### What you need to do:
Reproduce exactly the line with "Click plus icon" and the lines after it. Stop at the last line of the data and include nothing else.

====== Data for analysis

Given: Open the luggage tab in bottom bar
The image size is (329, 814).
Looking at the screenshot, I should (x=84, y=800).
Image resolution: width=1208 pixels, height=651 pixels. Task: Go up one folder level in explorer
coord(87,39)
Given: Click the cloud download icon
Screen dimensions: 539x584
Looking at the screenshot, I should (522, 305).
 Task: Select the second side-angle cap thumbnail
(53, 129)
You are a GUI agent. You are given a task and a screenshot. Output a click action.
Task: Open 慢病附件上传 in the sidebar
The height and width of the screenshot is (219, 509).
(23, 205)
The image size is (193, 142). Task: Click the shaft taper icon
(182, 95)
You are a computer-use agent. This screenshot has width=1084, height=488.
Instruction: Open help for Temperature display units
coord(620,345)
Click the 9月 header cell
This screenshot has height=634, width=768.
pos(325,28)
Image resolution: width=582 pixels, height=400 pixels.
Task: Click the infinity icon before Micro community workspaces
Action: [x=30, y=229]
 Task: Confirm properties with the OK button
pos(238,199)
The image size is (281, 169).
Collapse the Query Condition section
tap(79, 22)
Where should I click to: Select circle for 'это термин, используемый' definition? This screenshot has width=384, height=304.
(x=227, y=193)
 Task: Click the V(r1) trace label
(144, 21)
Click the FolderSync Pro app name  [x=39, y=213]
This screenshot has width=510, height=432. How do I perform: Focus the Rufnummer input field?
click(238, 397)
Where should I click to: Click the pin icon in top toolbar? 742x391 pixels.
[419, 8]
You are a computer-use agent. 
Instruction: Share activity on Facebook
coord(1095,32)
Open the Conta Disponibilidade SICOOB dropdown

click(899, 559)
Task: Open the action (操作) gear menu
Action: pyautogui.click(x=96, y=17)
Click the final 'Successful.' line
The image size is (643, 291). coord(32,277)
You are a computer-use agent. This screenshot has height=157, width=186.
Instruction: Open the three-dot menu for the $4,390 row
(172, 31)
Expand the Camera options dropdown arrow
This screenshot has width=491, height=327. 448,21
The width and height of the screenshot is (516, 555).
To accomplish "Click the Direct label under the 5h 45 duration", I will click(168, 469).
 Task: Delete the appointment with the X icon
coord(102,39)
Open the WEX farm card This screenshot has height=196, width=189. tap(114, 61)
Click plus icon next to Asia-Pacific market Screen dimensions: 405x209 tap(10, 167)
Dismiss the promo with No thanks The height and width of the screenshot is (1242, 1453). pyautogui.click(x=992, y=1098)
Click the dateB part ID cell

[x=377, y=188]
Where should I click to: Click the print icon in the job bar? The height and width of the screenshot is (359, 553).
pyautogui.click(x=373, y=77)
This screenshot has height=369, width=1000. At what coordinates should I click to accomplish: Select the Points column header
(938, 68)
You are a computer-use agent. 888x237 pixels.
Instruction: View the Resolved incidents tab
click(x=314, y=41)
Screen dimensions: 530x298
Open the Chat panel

============

### Your response:
Click plus icon next to Asia-Pacific market Screen dimensions: 405x209 tap(10, 167)
Dismiss the promo with No thanks The height and width of the screenshot is (1242, 1453). pyautogui.click(x=992, y=1098)
Click the dateB part ID cell

[x=377, y=188]
Where should I click to: Click the print icon in the job bar? The height and width of the screenshot is (359, 553).
pyautogui.click(x=373, y=77)
This screenshot has height=369, width=1000. At what coordinates should I click to accomplish: Select the Points column header
(938, 68)
You are a computer-use agent. 888x237 pixels.
Instruction: View the Resolved incidents tab
click(x=314, y=41)
Screen dimensions: 530x298
Open the Chat panel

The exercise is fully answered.